Pero ¿qué es exactamente la maldad? La maldad, desde una perspectiva filosófica
y teológica, es definida como la alteración o descomposición de las
características esenciales del ser. No es una entidad que exista por sí misma,
de manera independiente o autónoma, sino que surge como consecuencia de la
ausencia del bien. Así como la oscuridad es simplemente la falta de luz, la
maldad es la ausencia de bondad, y el mal es la ausencia de bien. Desde esta
perspectiva, la maldad es una degradación de la naturaleza humana, cuya esencia
es la bondad. No nacemos malos, sino que nos convertimos en malos cuando nos
deshumanizamos; es decir, cuando dejamos de potenciar nuestra humanidad y la
suprimimos, ya sea por diversas causas, pretensiones o circunstancias.
San Agustín de Hipona (354 – 430), uno de los principales filósofos y
teólogos del cristianismo, explicaba que esta degradación de nuestras
características esenciales lleva inevitablemente a la privación de nuestra
realización plena.
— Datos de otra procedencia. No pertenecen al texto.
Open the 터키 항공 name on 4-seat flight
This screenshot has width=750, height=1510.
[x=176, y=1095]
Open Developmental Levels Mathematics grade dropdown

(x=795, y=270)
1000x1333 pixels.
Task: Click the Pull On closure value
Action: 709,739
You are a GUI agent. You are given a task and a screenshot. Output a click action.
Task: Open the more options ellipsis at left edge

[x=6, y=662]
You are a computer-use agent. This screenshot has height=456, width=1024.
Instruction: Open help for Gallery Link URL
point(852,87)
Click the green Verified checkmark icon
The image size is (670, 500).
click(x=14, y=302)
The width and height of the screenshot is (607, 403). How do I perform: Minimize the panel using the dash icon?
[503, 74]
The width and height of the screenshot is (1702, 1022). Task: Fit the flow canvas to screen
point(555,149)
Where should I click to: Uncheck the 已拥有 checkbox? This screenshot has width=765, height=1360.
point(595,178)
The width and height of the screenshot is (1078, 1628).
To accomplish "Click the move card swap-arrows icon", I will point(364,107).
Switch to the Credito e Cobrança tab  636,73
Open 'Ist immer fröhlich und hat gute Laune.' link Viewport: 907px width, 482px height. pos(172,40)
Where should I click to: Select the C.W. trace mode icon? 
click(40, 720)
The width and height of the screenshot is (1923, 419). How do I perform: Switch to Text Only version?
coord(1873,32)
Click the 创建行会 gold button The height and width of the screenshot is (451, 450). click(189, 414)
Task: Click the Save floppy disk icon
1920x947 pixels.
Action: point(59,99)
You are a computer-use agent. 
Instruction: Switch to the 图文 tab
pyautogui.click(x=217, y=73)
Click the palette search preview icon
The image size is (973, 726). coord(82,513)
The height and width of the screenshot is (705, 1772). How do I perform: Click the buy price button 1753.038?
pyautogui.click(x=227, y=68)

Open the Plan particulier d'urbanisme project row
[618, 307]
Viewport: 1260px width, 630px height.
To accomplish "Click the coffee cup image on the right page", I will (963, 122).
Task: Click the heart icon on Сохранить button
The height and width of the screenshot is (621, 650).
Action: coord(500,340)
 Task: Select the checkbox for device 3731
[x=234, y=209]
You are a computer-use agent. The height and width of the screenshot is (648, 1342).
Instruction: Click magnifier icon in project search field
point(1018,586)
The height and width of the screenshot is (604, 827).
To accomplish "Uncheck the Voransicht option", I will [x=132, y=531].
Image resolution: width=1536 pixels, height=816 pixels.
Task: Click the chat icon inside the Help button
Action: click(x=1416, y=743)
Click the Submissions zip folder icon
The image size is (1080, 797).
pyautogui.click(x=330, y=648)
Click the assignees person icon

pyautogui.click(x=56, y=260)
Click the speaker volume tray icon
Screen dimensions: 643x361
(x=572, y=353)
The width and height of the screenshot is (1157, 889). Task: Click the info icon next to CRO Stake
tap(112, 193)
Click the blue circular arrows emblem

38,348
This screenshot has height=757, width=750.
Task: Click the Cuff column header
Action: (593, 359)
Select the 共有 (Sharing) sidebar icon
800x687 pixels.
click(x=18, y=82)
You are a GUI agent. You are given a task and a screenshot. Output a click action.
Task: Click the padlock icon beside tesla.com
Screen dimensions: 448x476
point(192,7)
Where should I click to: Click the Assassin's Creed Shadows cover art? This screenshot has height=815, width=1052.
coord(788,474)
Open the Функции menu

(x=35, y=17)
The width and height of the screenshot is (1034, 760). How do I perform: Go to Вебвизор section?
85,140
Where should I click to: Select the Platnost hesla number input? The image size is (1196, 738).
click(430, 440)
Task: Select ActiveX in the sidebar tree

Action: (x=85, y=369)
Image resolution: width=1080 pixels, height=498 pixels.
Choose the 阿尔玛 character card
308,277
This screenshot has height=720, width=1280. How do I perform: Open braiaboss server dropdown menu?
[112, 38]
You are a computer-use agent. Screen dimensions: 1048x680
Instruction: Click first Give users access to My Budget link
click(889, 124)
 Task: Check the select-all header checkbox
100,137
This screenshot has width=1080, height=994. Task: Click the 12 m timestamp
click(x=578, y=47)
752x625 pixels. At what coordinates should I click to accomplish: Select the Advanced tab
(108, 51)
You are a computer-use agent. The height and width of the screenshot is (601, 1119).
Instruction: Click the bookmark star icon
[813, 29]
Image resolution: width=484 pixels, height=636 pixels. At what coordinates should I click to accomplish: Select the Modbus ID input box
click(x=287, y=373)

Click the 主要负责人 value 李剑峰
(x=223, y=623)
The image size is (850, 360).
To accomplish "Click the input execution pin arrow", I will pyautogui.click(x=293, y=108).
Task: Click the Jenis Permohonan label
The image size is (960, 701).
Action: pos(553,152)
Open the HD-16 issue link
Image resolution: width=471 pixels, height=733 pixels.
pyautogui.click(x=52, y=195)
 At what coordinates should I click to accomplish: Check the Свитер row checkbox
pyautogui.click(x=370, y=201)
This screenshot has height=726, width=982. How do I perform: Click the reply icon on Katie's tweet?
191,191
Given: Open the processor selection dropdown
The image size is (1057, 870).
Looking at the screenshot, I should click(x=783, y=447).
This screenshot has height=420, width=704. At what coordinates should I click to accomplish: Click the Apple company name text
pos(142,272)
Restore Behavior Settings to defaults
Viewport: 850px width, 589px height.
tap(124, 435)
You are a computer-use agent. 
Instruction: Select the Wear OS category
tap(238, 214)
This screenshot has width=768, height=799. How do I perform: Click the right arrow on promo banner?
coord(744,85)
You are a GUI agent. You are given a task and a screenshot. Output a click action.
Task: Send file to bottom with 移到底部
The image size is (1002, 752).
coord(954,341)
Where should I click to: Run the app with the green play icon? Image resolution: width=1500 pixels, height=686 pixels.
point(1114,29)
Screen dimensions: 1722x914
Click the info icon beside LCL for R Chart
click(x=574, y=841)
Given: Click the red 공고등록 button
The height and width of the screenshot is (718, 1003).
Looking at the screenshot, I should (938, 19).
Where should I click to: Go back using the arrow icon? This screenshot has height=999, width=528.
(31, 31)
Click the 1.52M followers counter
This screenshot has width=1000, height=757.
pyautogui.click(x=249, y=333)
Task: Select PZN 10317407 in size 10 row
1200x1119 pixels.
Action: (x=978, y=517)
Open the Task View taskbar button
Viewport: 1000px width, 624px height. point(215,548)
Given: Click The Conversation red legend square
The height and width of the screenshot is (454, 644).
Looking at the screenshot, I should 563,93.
Degradarnos nos priva de alcanzar la plenitud de nuestro
ser, y esta privación se manifiesta en lo que comúnmente llamamos “corrupción”.
Cuando nuestras acciones y decisiones se alejan constantemente del bien, caemos
en una descomposición moral que se convierte en parte intrínseca de nuestra identidad.
El “corrupto”, desde esta línea de pensamiento, es alguien que se ha privado
voluntariamente de alcanzar la cúspide de su ser, y, aunque el término
“corrupto” se ha vuelto tan común que a veces lo aceptamos como parte
inevitable de nuestra realidad, debemos recordar que esta corrupción es una
forma de maldad que nos deshumaniza.
Tener una imagen distorsionada de los seres perversos, tanto ficticios
(como el Diablo, Satanás, Lucifer, etc.) como reales (como los saqueadores,
despilfarradores de dinero público, abusadores, corruptos, estafadores,
mafiosos, asesinos, torturadores, etc.), nos dificulta identificar a quienes
viven generando daños a nuestra sociedad. Además, esta distorsión facilita su
impunidad, tanto social como mediática y judicial. La falta de un análisis
profundo y de una coherencia ética, acompañada de coraje y dignidad, nos lleva
a veces a aplaudir, temer o incluso resignarnos ante quienes generan daños
tremendos, muchas veces irreparables, a nuestra sociedad. Por eso, es
fundamental que rompamos con estas imágenes preconcebidas y aprendamos a
identificar el mal por sus acciones, por los hechos, por sus conductas y/o
comportamientos, no por sus apariencias.